TRY IT: Take the line that contains "You are a GUI" and each line after it to the end of the data below, and set them down exactly, omitting pictures.

═══ EXCERPTED DATA

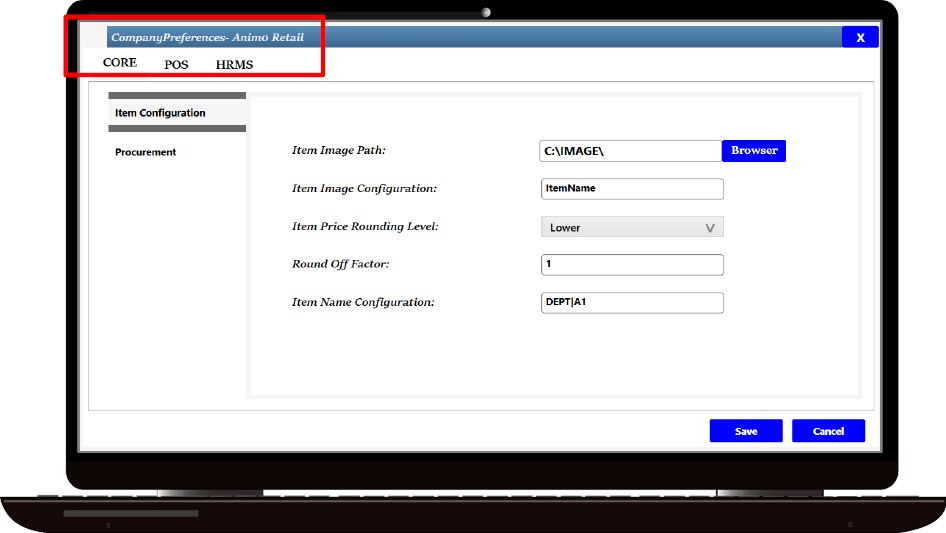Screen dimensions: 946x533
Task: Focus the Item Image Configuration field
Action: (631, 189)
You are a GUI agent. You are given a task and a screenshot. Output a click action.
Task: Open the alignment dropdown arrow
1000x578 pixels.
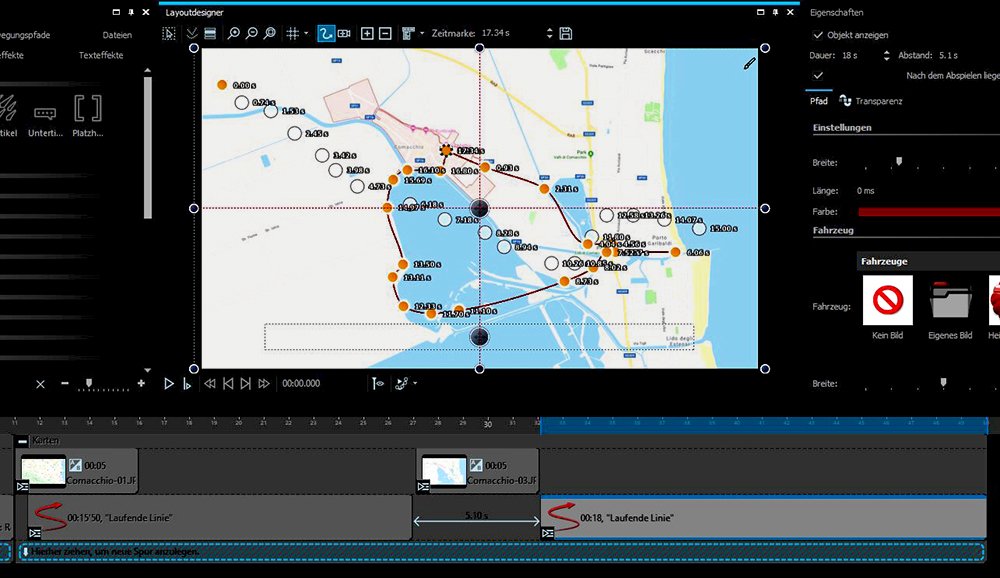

══════

PROBLEM SOLUTION:
You are a GUI agent. You are given a task and a screenshot. Output a click action.
Task: Open the alignment dropdown arrow
1000x578 pixels.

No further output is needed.